None of us in North America are.
As J.J. McCullough opined in CNN:
Cartoonists in North America increasingly do not see themselves as avant-garde provocateurs for whom no subject is beyond reproach, but rather, as cautious advocates for a particular strain of progressive tolerance.Quite right, as I have had much opportunity to notice (and regret) since well over a decade ago. There were, and are very few artists on this continent who dare to pictorially exaggerate the foibles and peccadilloes of the obnoxious and powerful, most wishing to avoid the consequences of economic or physical reprisal for their tail-twisting...myself and a few others perhaps being the tepid exceptions to the rule, in spite of enshrined legal protections for such activity.

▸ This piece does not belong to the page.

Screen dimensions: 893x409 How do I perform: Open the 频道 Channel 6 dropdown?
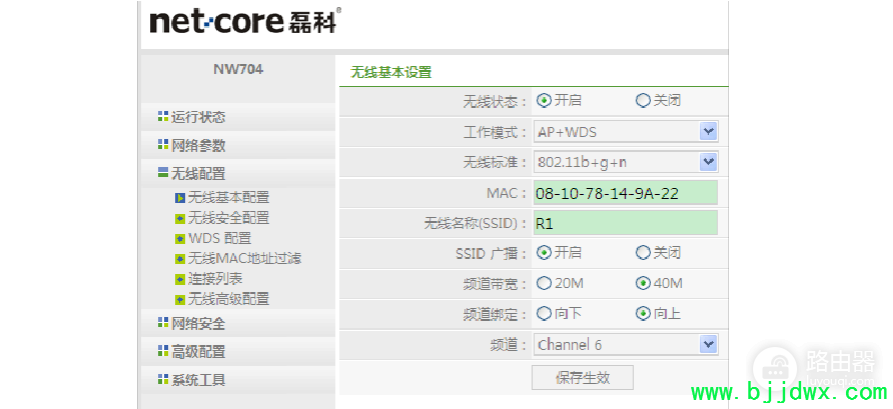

Fear is a valuable agent against unorganized opposition for those who work in the shadows and who wish to remain there, unmolested and unseen.

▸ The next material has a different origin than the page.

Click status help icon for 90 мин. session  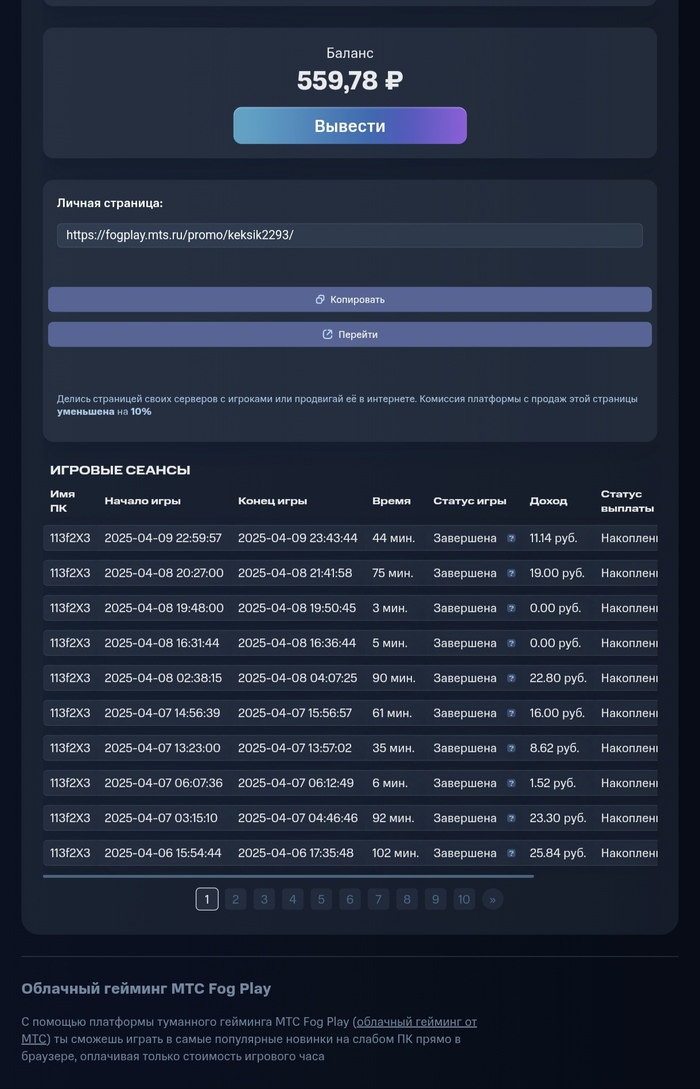coord(511,678)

Throughout my sojourn, I have never satirized or belittled the deities that one or a group might profess to believe in, for the simple belief on my part that insulting someone elses imaginary friends can often lead to unwarranted hostility among otherwise peaceable folks.
OTOH, I have no such qualms regarding individuals or institutions that profess and perform calamitous stupidities on behalf of their deities and financial backers (the two being somewhat hard to tell apart at times), wrapping themselves gaudily in a threadbare cloak of sanctimonious piffle while they break their own commandments for sport and profit.
I refuse, now and forever to offer respect to such sketchy, cultish motivations that would allow self-serving minds of that shade the opportunity to inflict themselves on others for a specious payoff in a galaxy far, far away.
Fortunately, one needn't ridicule beliefs when the actions themselves are indulgences in foolishness and mendacity.
The issue now for us, and the world is the line between the two that some have deliberately chosen to blur...or obscure completely.
A dose of realism is in order - unlike academics in far-off countries who declaim the breezy ease by which criticism of native religions in the West can be levied in North American mass media, I know good and well that such bold criticisms will often...no, always be met by vociferous, organized push-backs in some cases escalating to firearm use.
I have had occasional personal threats (implied and decidedly minor), and I have felt the invisible lash of negative public opinion at times, from 'left' and 'right' alike...although those situations were never considered by myself as a reason to stop creating, or 'go ghost' unlike some unfortunates, as I was already as 'anonymous' as one could reasonably think one to be in a world of unseen digital footprints and obsequious surveillance...Or so I thought.
Perhaps I should rethink that quaint strategy. Perhaps.
And so here we are...the second decade in the 21st century, but soon to return to a more comforting time (for some) of darkened, medieval pleasures and the imminent return of the Leviathan.
"No arts; no letters; no society; and which is worst of all, continual fear, and danger of violent death: and the life of man, solitary, poor, nasty, brutish and short."
Brothers and sisters, are you ready? Really ready?